The dataset used was the same selection as for the first test done in April of that year using this trading methodology on market data. Stocks had been selected from charts viewed by other members. A weird kind of selection; half, the randomness of the draw, and half viewer popularity at that time. Certainly not the best way to select stocks for the long term. But I just wanted stock tickers, and it appeared as good a method as any for my purpose.
All I was looking for were answers concerning a trading method; stock picking methods were secondary. The 43 stock selection was enough to make the point (it was also the most I could fit on a single screen). Anyone see this intricate "scientific" stock selection method at work!
This enabled comparing results with previous strategies using the same data set over the same time interval (6 years, 1,500 trading days). The sought-after answer to the question in payoff matrix notation was: Σ(H(strat_A).*ΔP) >? Σ(H(strat_B).*ΔP)? Is strategy A better than strategy B?
To show that the selection might not be the main problem for a long-term trading strategy, I opted to select another 43 stocks using the same selection method and keeping one of the stocks the same for verification purposes. That test is available here.

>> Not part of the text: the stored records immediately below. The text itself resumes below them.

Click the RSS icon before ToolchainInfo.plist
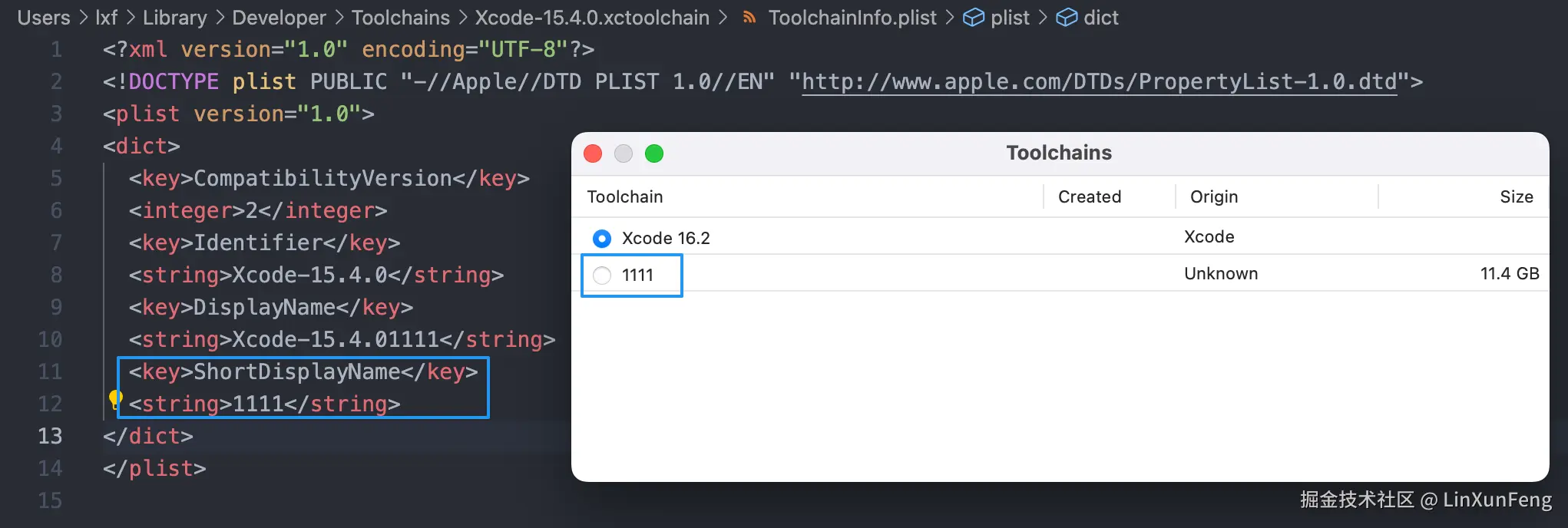(749, 18)
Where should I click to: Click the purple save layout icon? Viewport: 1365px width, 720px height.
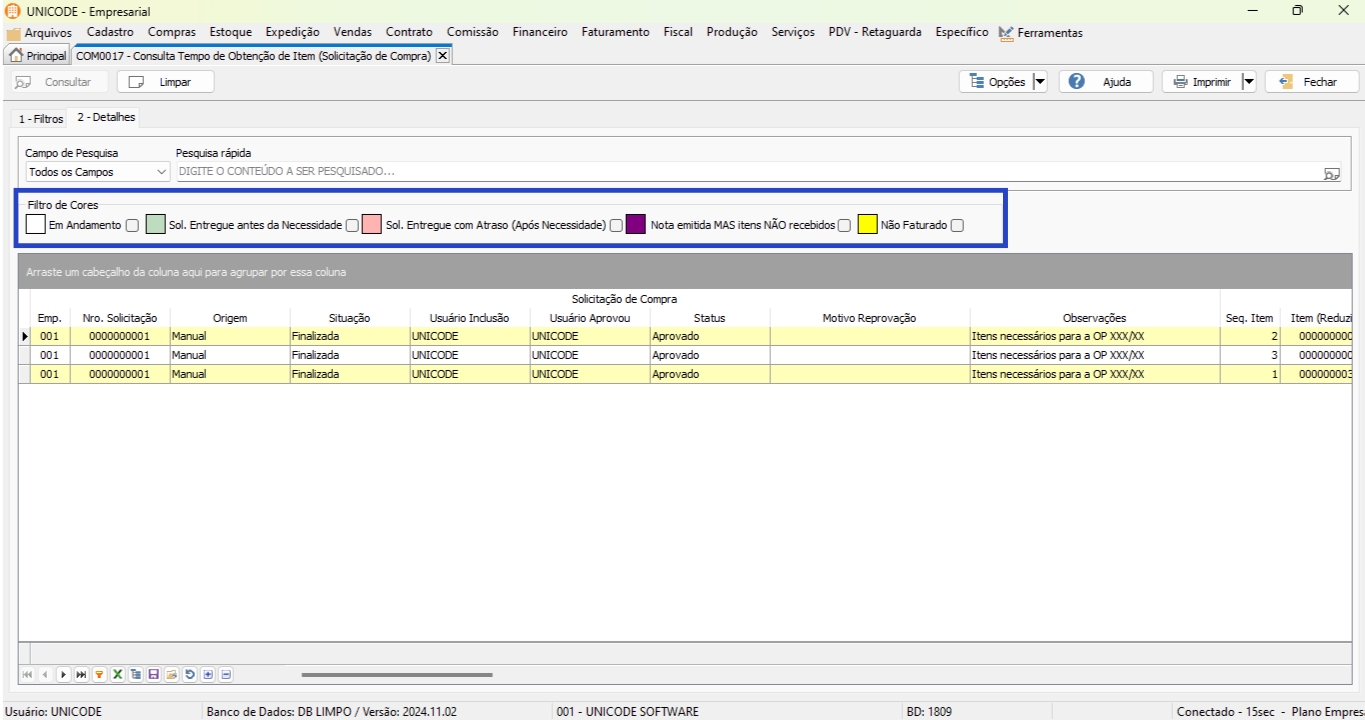(153, 675)
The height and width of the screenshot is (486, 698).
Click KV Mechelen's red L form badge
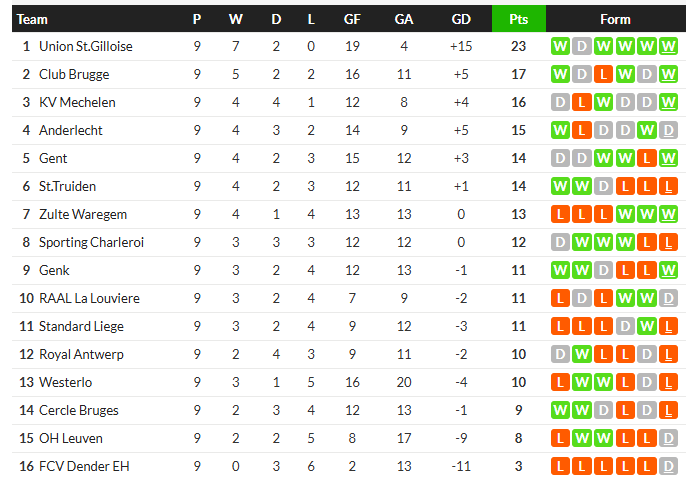coord(581,102)
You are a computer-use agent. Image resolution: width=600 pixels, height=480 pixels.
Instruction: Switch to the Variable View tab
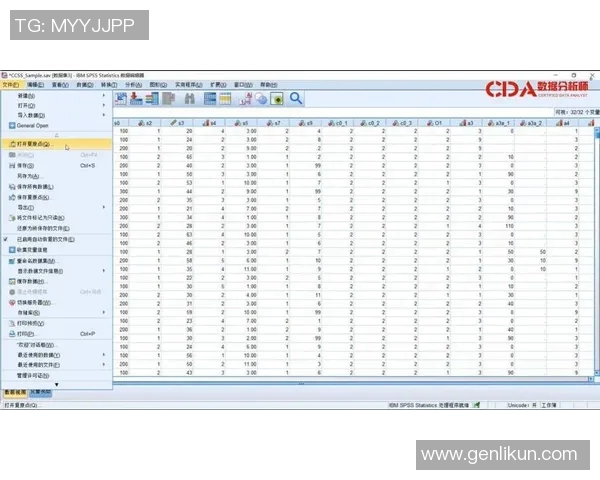(42, 393)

What's interesting about those 2 tests was the low stop loss levels. Each test did more than 100,000 trades, more than statistically significant to make any of their averages relevant. As I've concluded in one of those tests: "... It might not be an orthodox method, it misbehaves at times, but then I do like the numbers ".
Since then, the program has continued to improve. Designing trading procedures that made more and more demands at the portfolio level. One thing that most certainly should be taken from all those tests is: it might not be the stock selection the most important thing, but the trading strategy itself does matter most.
The DEVX program has been tested under several scenarios:
two 43 stock datasets over a 6-year period (1,500 trading days);
one 30 stock portfolio over 25 years (6,250 trading days) at 3 levels;
13 stocks over 10 years (2,500 trading days);
10 stocks over 20 years (5,000 trading days);
Overall, tests were done on 6, 10, 20 and 25 years trading intervals over 10, 13, 30 and 3 groups of 43 stocks. All stocks tested positive, all 123 stocks, and this from over 6 to 25 years in duration. A sufficient sample to say: there is something there.
Hope it can help.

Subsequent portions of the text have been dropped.